Provided passage ▸

Prostate specific antigen (PSA) levels are lowered by 64% two weeks after administration of degarelix, 85% after one month, 95% after three months, and remained suppressed (approximately 97%) throughout the one year of treatment.
From day 56 to day 364, there were no significant differences between degarelix and the comparator in the percentage change from baseline.
Effect on prostate volume: Three months therapy with degarelix (240/80 mg dose regimen) resulted in a 37% reduction in prostate volume as measured by trans-rectal ultrasound scan (TRUS) in patients requiring hormonal therapy prior to radiotherapy and in patients who were candidates for medical castration. The prostate volume reduction was similar to that attained with goserelin plus anti-androgen protection.
Effect on QT/QTc intervals: In the confirmatory study comparing FIRMAGON to leuprorelin periodic electrocardiograms were performed. Both therapies showed QT/QTc intervals exceeding 450 msec in approximately 20% of the patients. From baseline to end of study the median change for FIRMAGON was 12.0 msec and for leuprorelin it was 16.7 msec.
Anti-degarelix antibody development has been observed in 10% of patients after treatment with FIRMAGON for one year and 29% of patients after treatment with FIRMAGON for up to 5.5 years. There is no indication that the efficacy or safety of FIRMAGON treatment is affected by antibody formation after up to 5.5 years of treatment.
Pharmacokinetics: Absorption: Following subcutaneous administration of 240 mg degarelix at a concentration of 40 mg/ml to prostate cancer patients in the pivotal study CS21, AUC0-28days was 635 (602-668) day*ng/ml, Cmax was 66.0 (61.0-71.0) ng/ml and occurred at tmax at 40 (37-42) hours. Mean trough values were approximately 11-12 ng/ml after the starting dose and 11-16 ng/ml after maintenance dosing of 80 mg at a concentration of 20 mg/ml. Cmax degarelix plasma concentration decreases in a biphasic fashion, with a mean terminal half-life (t½) of 29 days for the maintenance dose. The long half-life after subcutaneous administration is a consequence of a very slow release of degarelix from the depot formed at the injection site(s). The pharmacokinetic behavior of the medicinal product is influenced by its concentration in the solution for injection. Thus, Cmax and bioavailability tend to decrease with increasing dose concentration while the half-life is increased. Therefore, no other dose concentrations than the recommended should be used.
Distribution: The distribution volume in healthy elderly men is approximately 1 l/kg. Plasma protein binding is estimated to be approximately 90%.
Biotransformation: Degarelix is subject to common peptidic degradation during the passage of the hepato-biliary system and is mainly excreted as peptide fragments in the faeces. No significant metabolites were detected in plasma samples after subcutaneous administration. In vitro studies have shown that degarelix is not a substrate for the human CYP450 system.

Source material ▸
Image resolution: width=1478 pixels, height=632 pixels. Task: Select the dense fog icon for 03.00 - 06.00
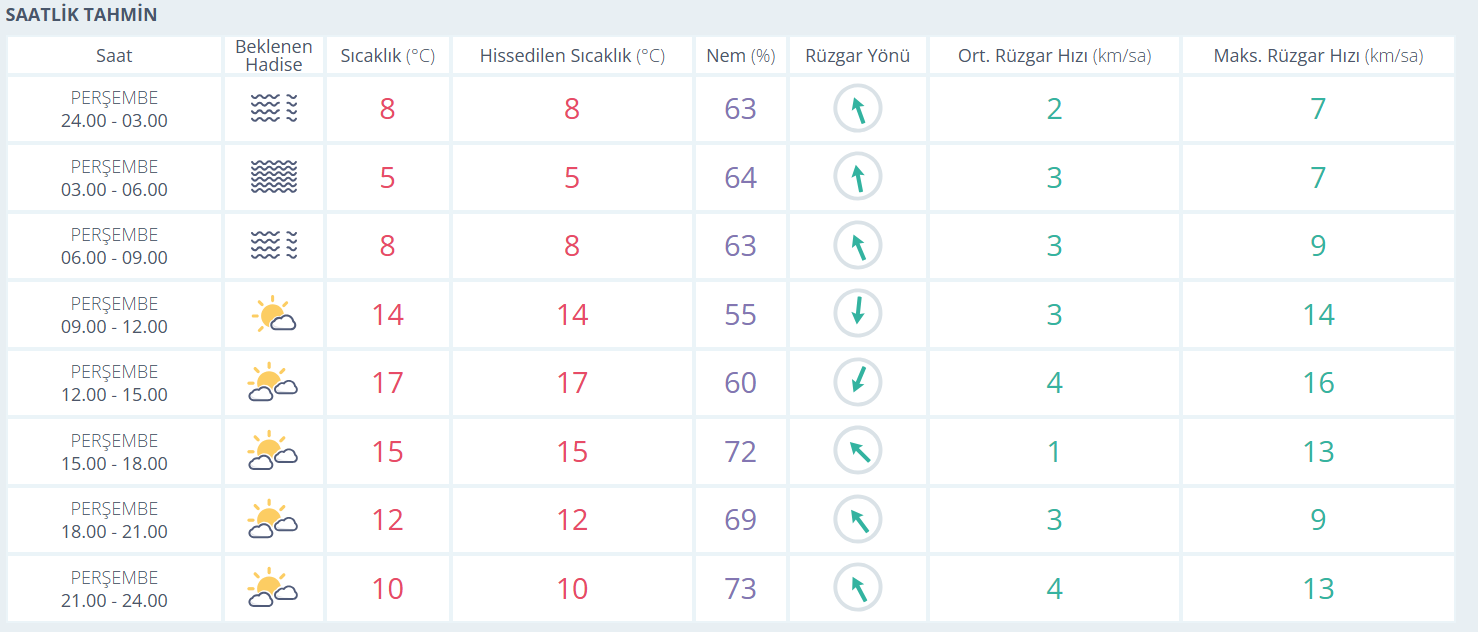(273, 177)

Problem details ▸ In the degarelix passage, list each time point at which the PSA reduction after degarelix is given, with its percentage.

Solution to this problem ▸
- Two weeks after administration: 64%
- One month: 85%
- Three months: 95%
- Throughout the one year of treatment: approximately 97%